The trumpet sounded the gallop. Swords came up from the slope, ready and vertical in men’s fists. The crash of artillery fire increased, drifting along the lines of horsemen. And those lines were steady now. Dunn held his sword arm out to his side to correct the pace of the horsemen behind him. Was Cardigan mad? he found himself wondering. The enemy was visible now, despite the smoke – a row, perhaps a double row of reeking guns ahead, more on the hills on
each side. It was a trap. A valley with a closed end. The Seventeenth’s lances came down, level, thrusting, twelve feet of ash and steel slicing through the air. The wind cut through the horsemen, each man now bracing himself for the impact. The roar of cantering horses moving into a gallop drowned the noise of the guns. But in the centre, where Pennington and Parkinson were riding knee to knee, the guns were evident. Charles Allured, on Parkinson’s right, went down, his horse bucking and screaming.
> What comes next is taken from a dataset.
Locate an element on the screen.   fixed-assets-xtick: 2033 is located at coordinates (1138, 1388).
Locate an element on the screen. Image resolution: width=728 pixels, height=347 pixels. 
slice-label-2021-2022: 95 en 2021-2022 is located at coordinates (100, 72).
On Loy Smith’s flank, Joseph Bruton slumped over the neck of his troophorse. Isaac Middleton caught him momentarily, but lost his grip and the soldier fell.
‘Mend your pace. Watch your dressing.’ Loy Smith’s calming words rang out above the slaughter. A shot smashed into a horse’s head at Bond’s elbow and the blood spattered over his jacket and face. He could hear Robert Bubb to his left crying as his horse went down.
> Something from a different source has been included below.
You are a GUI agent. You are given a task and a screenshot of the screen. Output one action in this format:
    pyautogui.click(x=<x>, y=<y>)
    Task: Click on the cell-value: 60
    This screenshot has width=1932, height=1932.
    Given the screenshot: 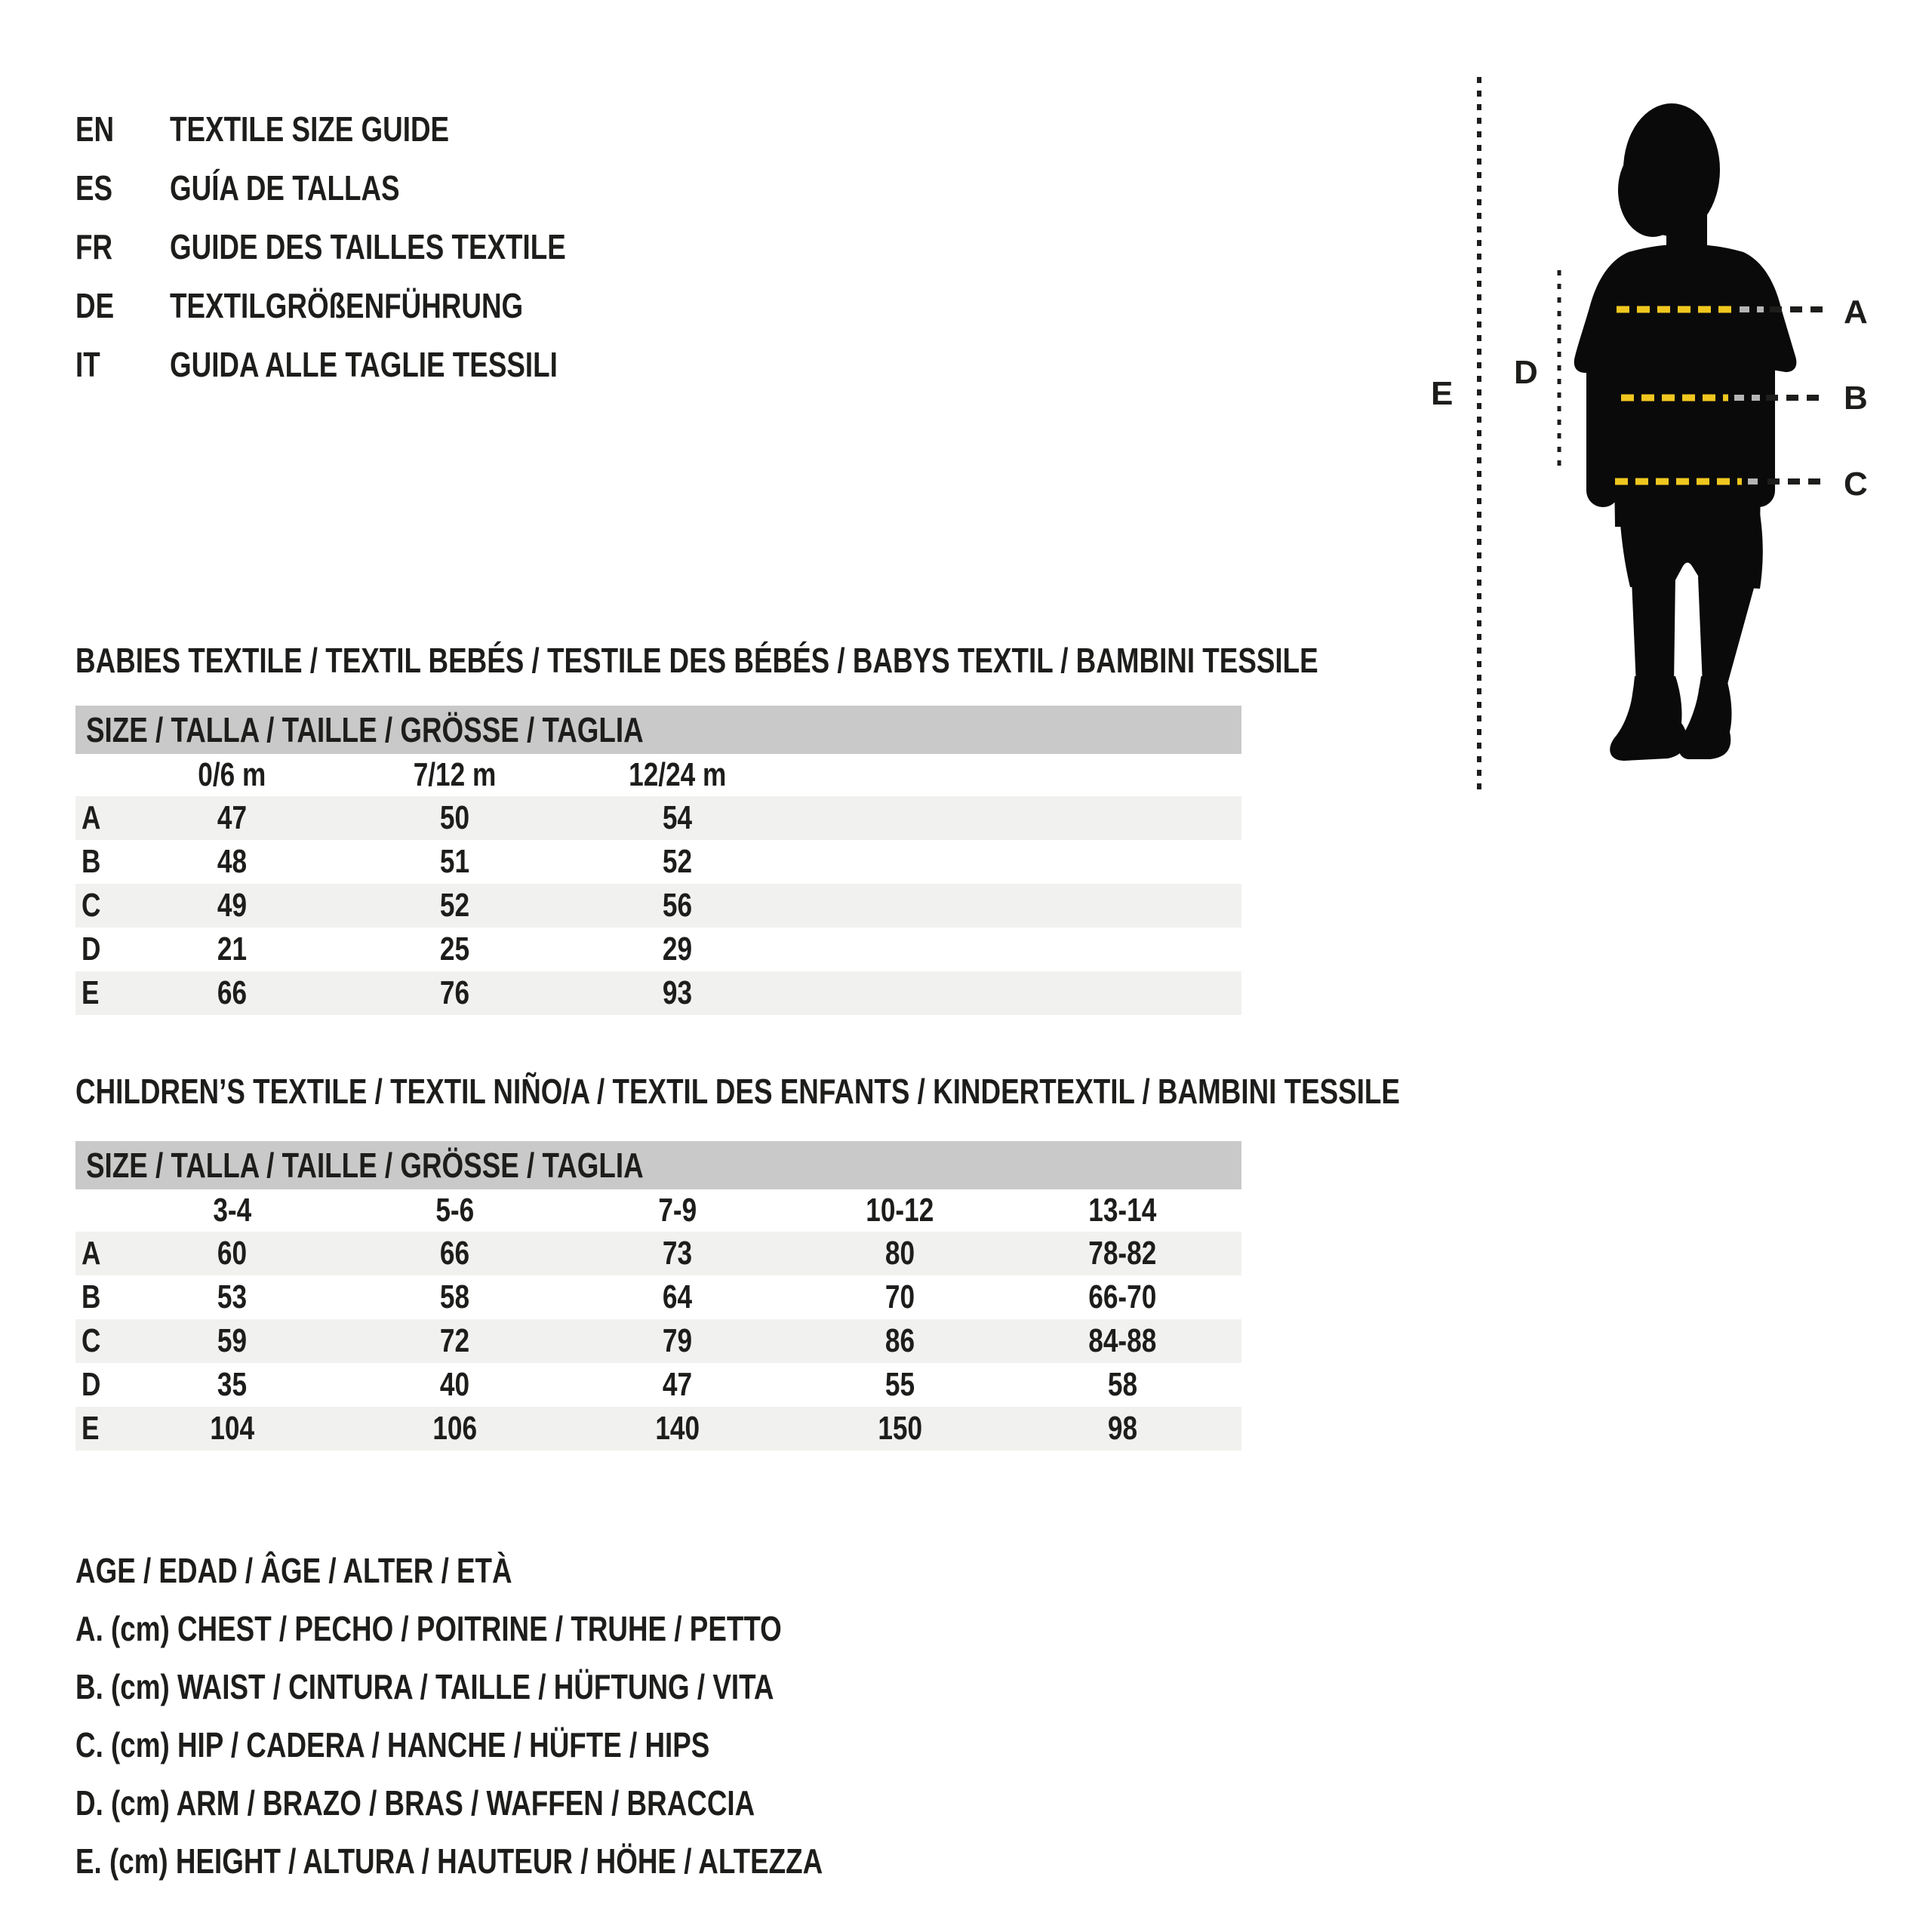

How long, thought Douglas, how long can we endure this? The Seventeenth were closing ranks in front of him, as the murderous shot tore into them.
‘Keep together, Eleventh!’ he shouted, but knew as always it was his troop sergeants who were the steadying influence, the backbone. The roar of hoofs and cannon was unbearable. Horses were racing now, vying with the riderless mounts to get to the Russian guns and silence them. Cardigan had vanished into the smoke, the lances of the Seventeenth jabbing the blackness ahead. Behind Bentley, Pennington’s horse staggered, reeling to the left. Pennington struggled to keep him upright, but couldn’t see where he was going. Men were standing in their stirrups, sword arms extended, yelling themselves hoarse in the confusion and noise. Loy Smith swore he heard Hope, that mad Welsh bastard, singing ‘Men of Harlech’, but it could have been Keates’ trumpet notes, lost in the din. David Purcell was blown out of the saddle on his right, and he saw Tom Roberts fall back, clutching his leg.